Figure 1. The diagram of the flexible satellite.
Regarding the rigid platform,
${\rm{\Theta }}\left( {\rm{t}} \right) = {\left[ {\begin{array}{c@{\quad}c@{\quad}c}\varphi & {}\phi & {}\theta \end{array}} \right]^T} \in {\mathbb{R}^3}$
represents the attitude angle, and
$\omega \left( t \right) = {\left[ {\begin{array}{c@{\quad}c@{\quad}c}{{\omega _x}}& {}{{\omega _y}}& {}{{\omega _z}}\end{array}} \right]^T} \in {\mathbb{R}^3}$
represents the angular velocity. Concerning the flexible attachment,
${w_L}\left( {x,t} \right) = {\left[ {\begin{array}{c@{\quad}c@{\quad}c}{{w_x}} & {}{{w_y}} {}&{{w_z}}\end{array}} \right]^T} \in {\mathbb{R}^3}$
denotes its vibration vector, with
${w_x}\left( {x,t} \right)$
representing torsional deformation and
${w_i}\left( {x,t} \right)\left( {i = y,z} \right)$
representing bending deformation.

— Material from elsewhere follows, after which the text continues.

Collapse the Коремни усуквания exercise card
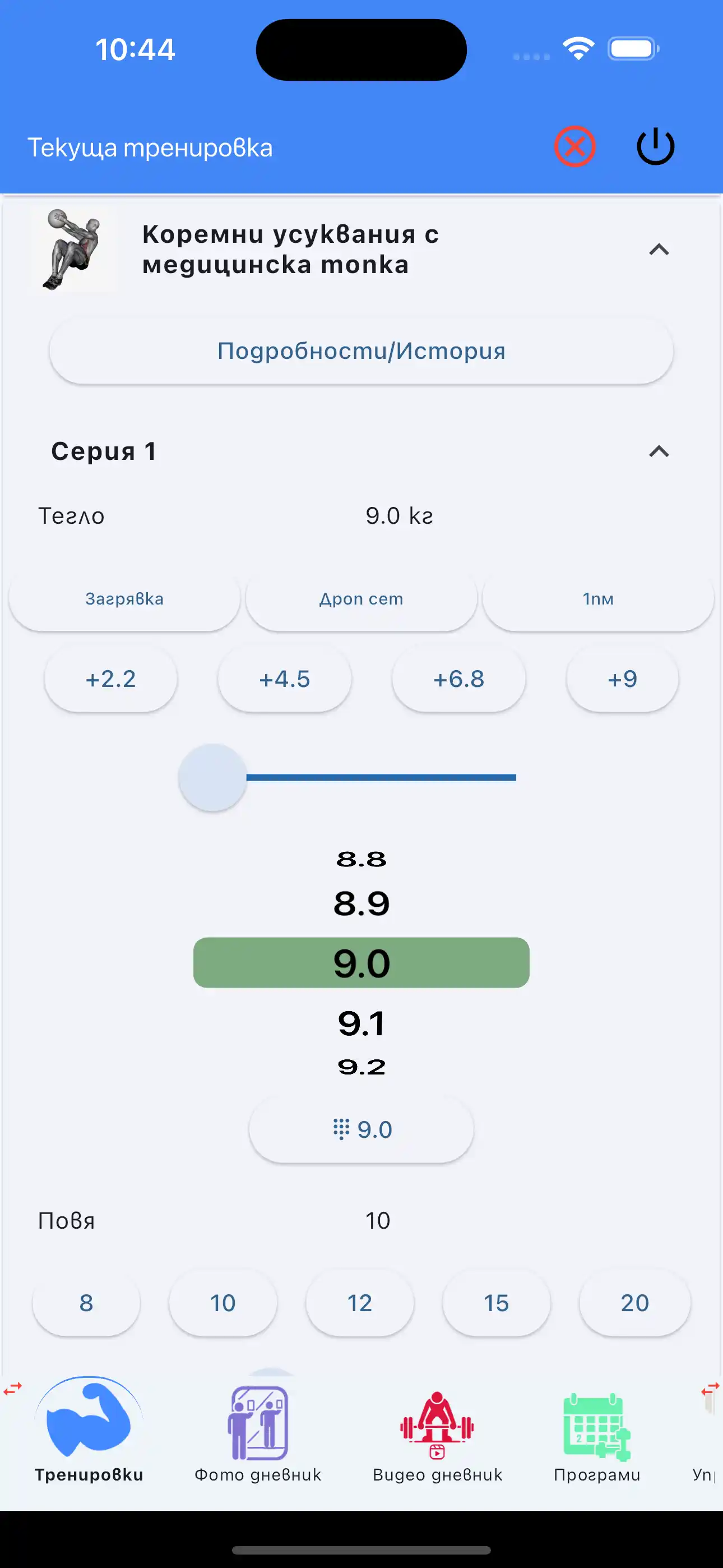Viewport: 723px width, 1568px height. click(x=659, y=250)
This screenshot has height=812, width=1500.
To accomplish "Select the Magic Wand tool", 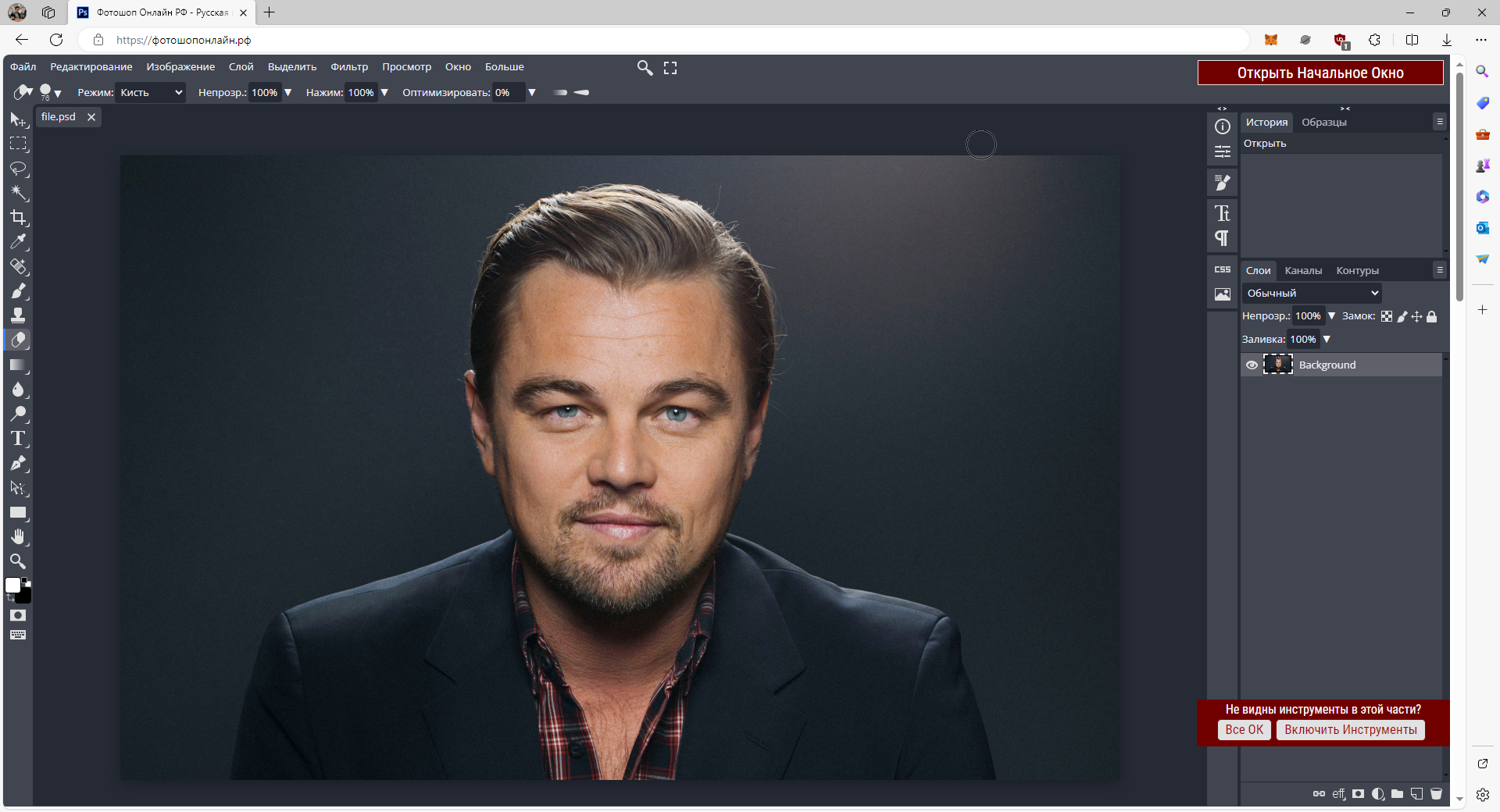I will point(19,193).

The vibration vector is represented by
${r_P}\left( {x,t} \right) = {[\begin{array}{c@{\quad}c@{\quad}c}{{r_0} + x}& {}{{w_y}} {}&{{w_z}}\end{array}]^T}$
in the floating frame and
${r_L}\left( {x,t} \right) = R\left( {\rm{\Theta }} \right){r_P}\left( {x,t} \right)$
in the inertial frame, where
$R\left( {\rm{\Theta }} \right)$
is the rotation matrix between the floating frame and the inertial frame. The kinetic energy of the rigid platform, torsional kinetic energy of the flexible attachment and bending kinetic energy of the flexible attachment are denoted by
${E_{k0}}$
,
${E_{k1}}$
and
${E_{k2}}$
, respectively. Then the kinetic energy of the entire satellite can be expressed as follows:
\begin{align}{E_k} &= {E_{k0}} + {E_{k1}} + {E_{k2}}\nonumber \\[5pt] &= \frac{1}{2}{{\dot \Theta }^T}{J_0}\dot \Theta + \frac{1}{2}\overline {{J_x}} \int_0^L {{{\left( {\dot \varphi + {{\dot w}_x}} \right)}^2}dx} + \frac{1}{2}\overline {\rho A} \int_0^L {\dot r_L^T} {{\dot r}_L}dx.\end{align}
Where,
${J_0}$
denotes the inertia matrix of the rigid platform. The rotational inertia
$\overline {{J_x}} $
and mass
$\overline {\rho A} $
of the coilable mast, along with other equivalent parameters, can be calculated using the equivalent modeling method [Reference Liu, Cao, Zhang, Wei and Zhu35, Reference Liu, Cao and Zhu36]. The corresponding expressions are provided in the appendix.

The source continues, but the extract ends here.